Cross-lingual text-to-speech using multi-task learning and speaker classifier joint training
Authors: Jingzhou Yang and Lei He
Abstract: In cross-lingual speech synthesis, the speech in various languages can be synthesized for a monoglot speaker. Normally, only the data of monoglot speakers are available for model training, thus the speaker similarity is relatively low between the synthesized cross-lingual speech and the native language recordings. Based on the multilingual transformer text-to-speech model, this paper studies a multi-task learning framework to improve the cross-lingual speaker similarity. To further improve the speaker similarity, joint training with a speaker classifier is proposed. However, the parallel training mechanism for transformer is disrupted when introducing such joint training. To alleviate this problem, a scheme similar to parallel scheduled sampling is proposed to train the transformer model in parallel. By using multi-task learning and speaker classifier joint training, the cross-lingual speaker similarity can be consistently improved for both the seen and unseen speakers in the training set. The experiments also show the feasibility of the x-vector cosine distance as an objective measure of the speaker similarity.
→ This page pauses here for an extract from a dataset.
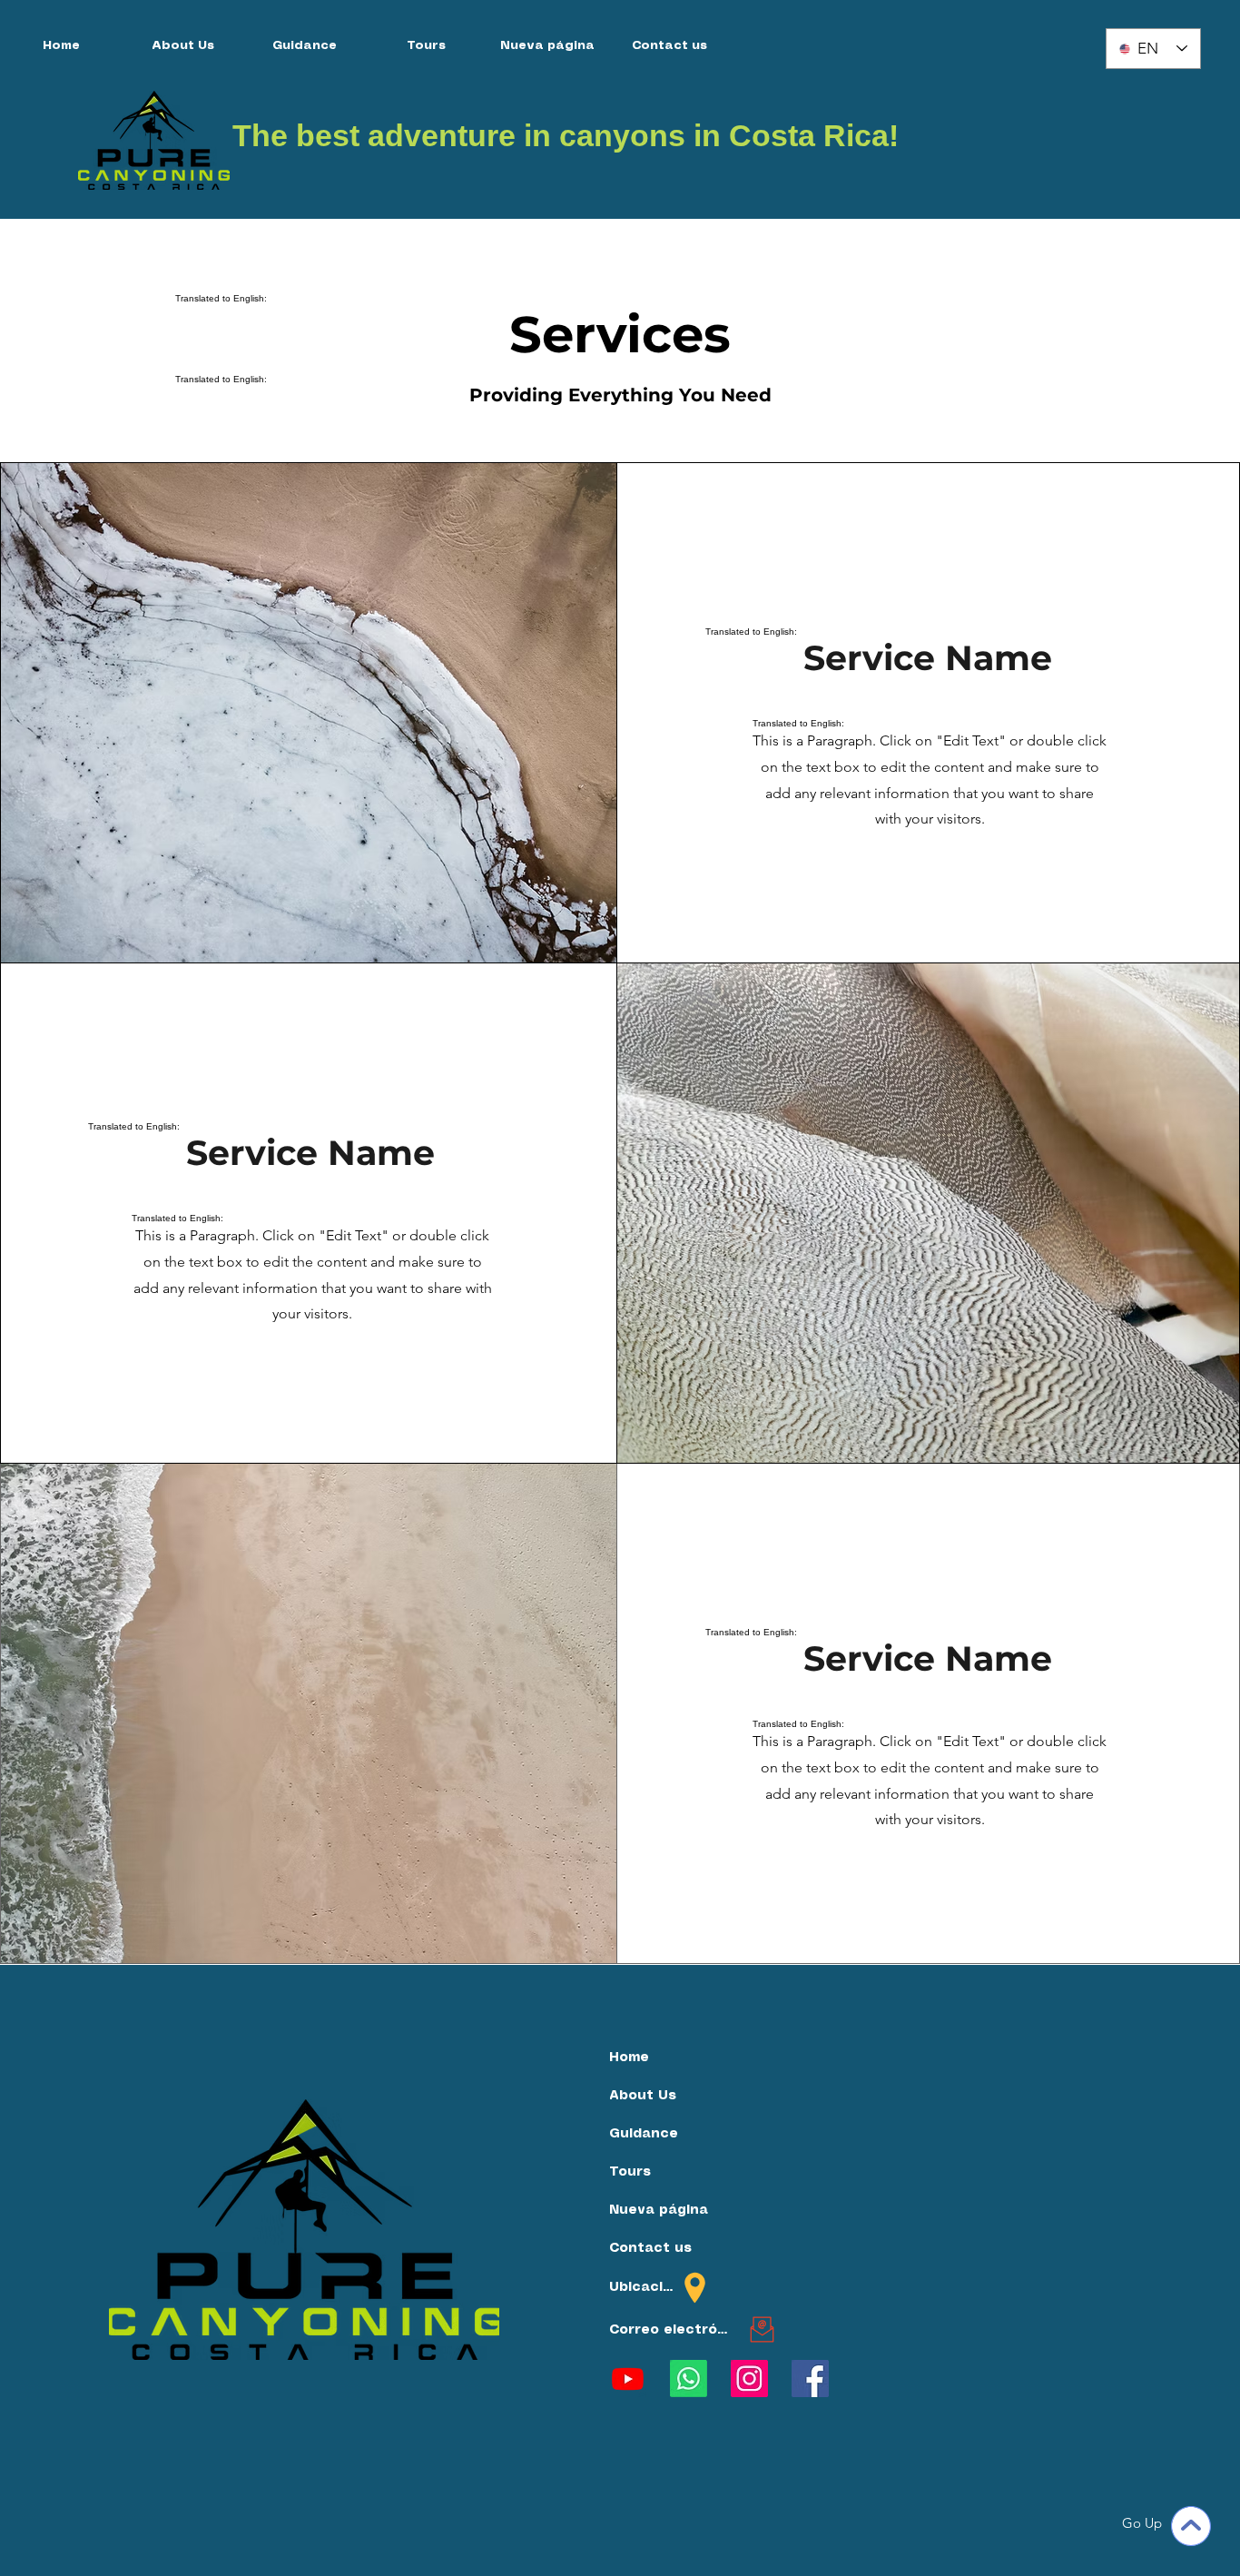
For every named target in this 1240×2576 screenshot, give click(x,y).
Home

The training corpus is comprised of around 700 hours professional recordings from 14 language locales. In each locale, there are at least 3 speakers.
In the comparison experiments, "Baseline" is the multilingual transformer model. "+MTL" denotes the multi-task learning (MTL) system, which is based on the baseline system by introducing additional classification tasks. "+MTL+JointSpk" is based on the MTL system, and an additional x-vector system is introduced to jointly train with the MTL multilingual system.